GIVEN RECORDS below:

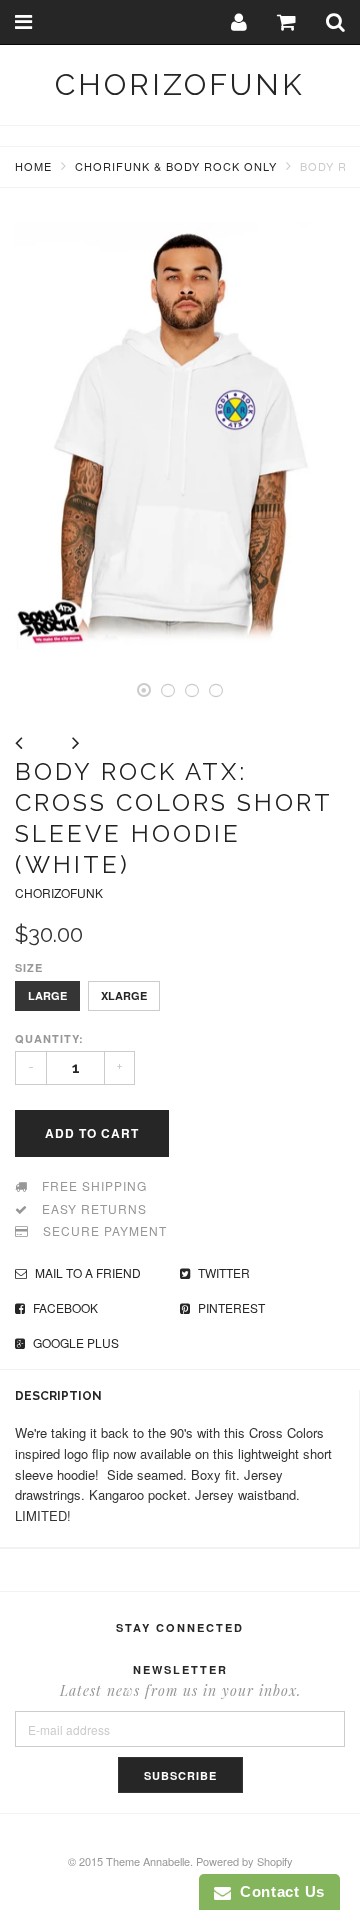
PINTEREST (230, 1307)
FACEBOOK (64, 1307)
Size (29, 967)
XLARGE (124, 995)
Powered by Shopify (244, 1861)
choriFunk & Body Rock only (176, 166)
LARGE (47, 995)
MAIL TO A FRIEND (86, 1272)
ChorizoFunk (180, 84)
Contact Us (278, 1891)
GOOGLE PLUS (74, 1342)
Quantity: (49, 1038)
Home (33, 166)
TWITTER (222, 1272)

End of GIVEN RECORDS.

WHAT TO WORK ON:
Starting at the line with "Size (29, 967)", copy every line down to the last one above, exactly as written and with nothing else.

ANSWER AREA:
Size (29, 967)
XLARGE (124, 995)
Powered by Shopify (244, 1861)
choriFunk & Body Rock only (176, 166)
LARGE (47, 995)
MAIL TO A FRIEND (86, 1272)
ChorizoFunk (180, 84)
Contact Us (278, 1891)
GOOGLE PLUS (74, 1342)
Quantity: (49, 1038)
Home (33, 166)
TWITTER (222, 1272)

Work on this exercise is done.